WHAT TO PRODUCE:
Starting at the line that contains "STORE (431, 2513)", output each line exactly as written through the end of the listing below, but leave out the pictures.

DATASET:
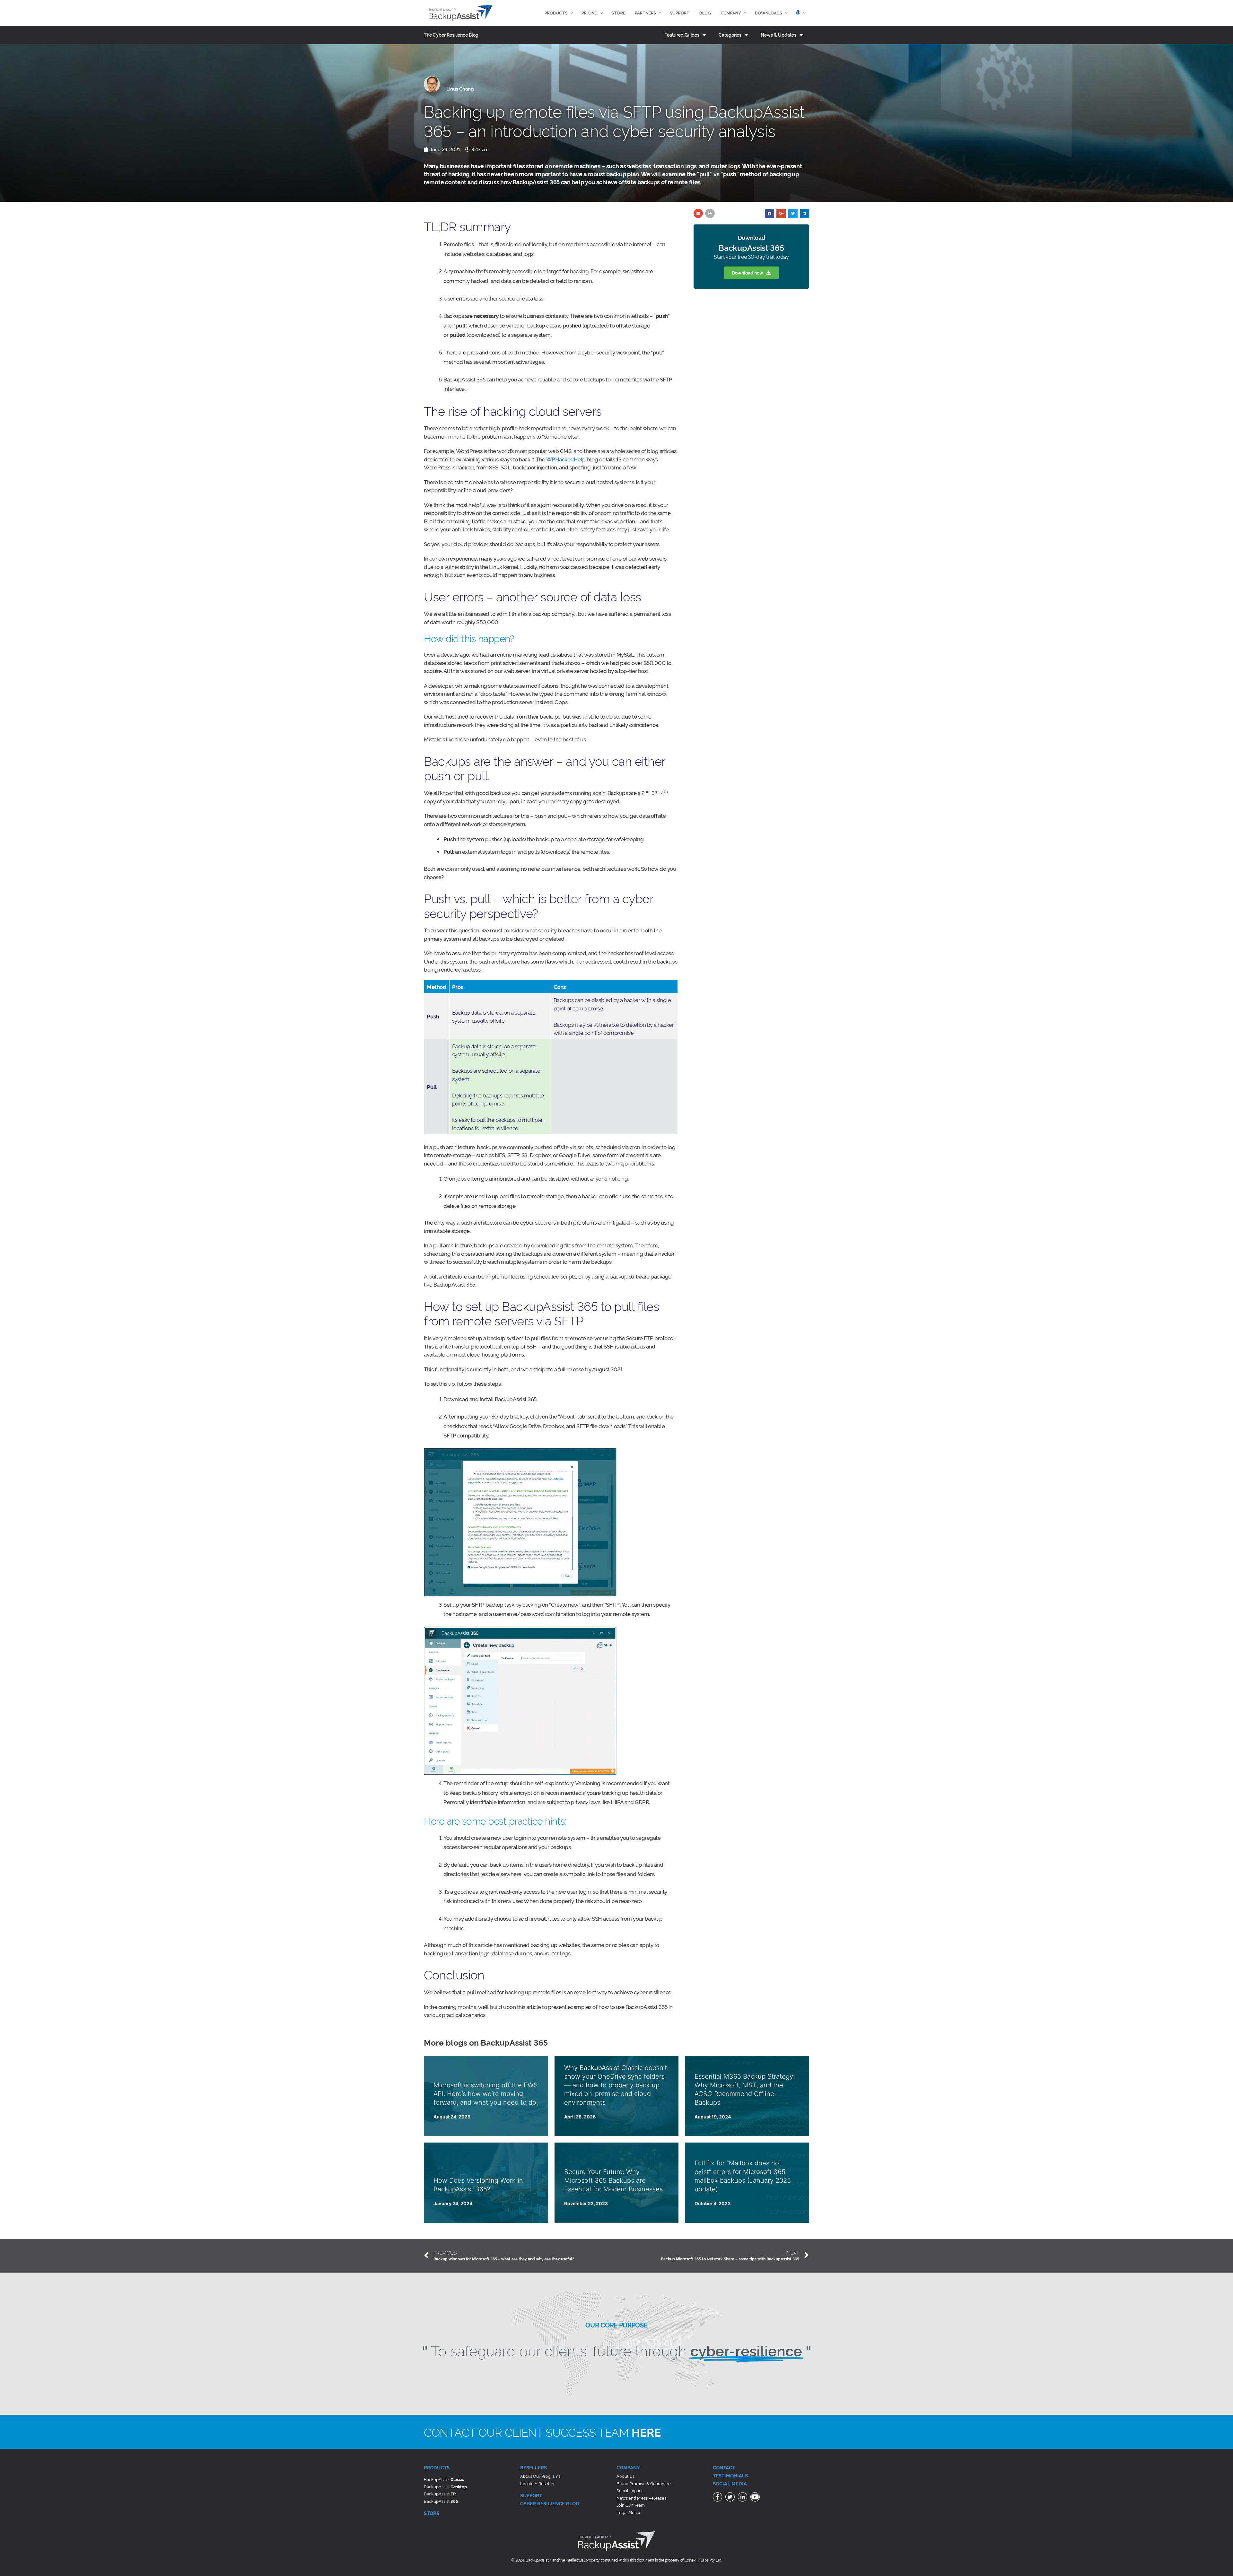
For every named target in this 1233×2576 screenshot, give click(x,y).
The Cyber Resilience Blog (451, 34)
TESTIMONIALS (730, 2475)
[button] (751, 272)
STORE (431, 2513)
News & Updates (778, 34)
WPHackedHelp (566, 459)
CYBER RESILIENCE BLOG (549, 2503)
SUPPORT (531, 2495)
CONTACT (724, 2467)
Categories (730, 34)
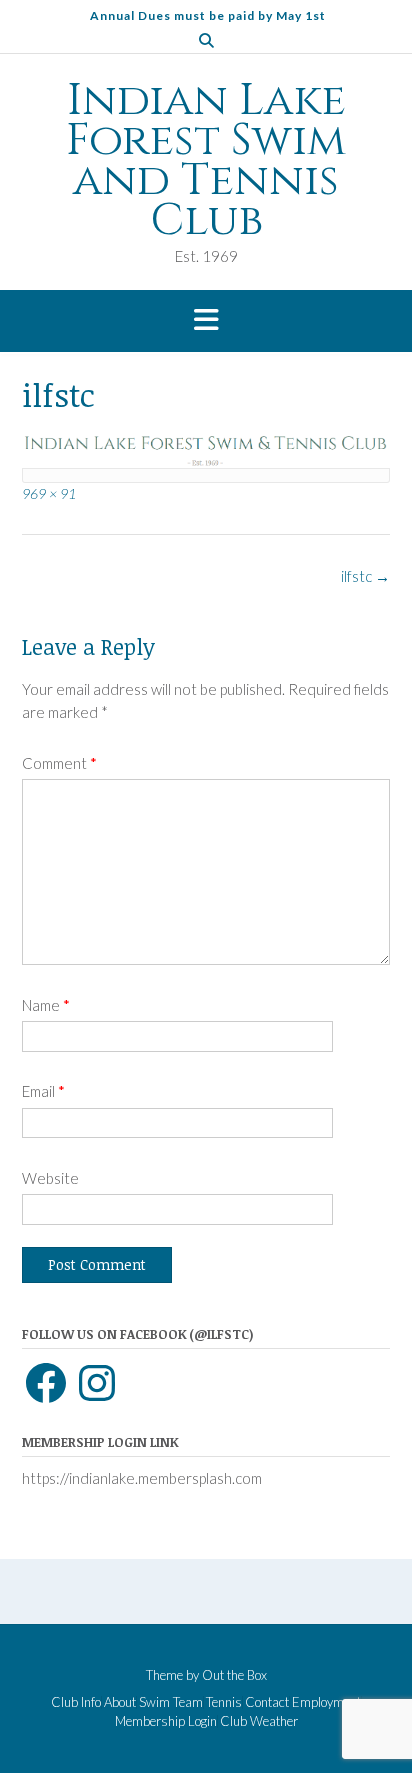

TASK OUTPUT:
STORE (431, 2513)
News & Updates (778, 34)
WPHackedHelp (566, 459)
CYBER RESILIENCE BLOG (549, 2503)
SUPPORT (531, 2495)
CONTACT (724, 2467)
Categories (730, 34)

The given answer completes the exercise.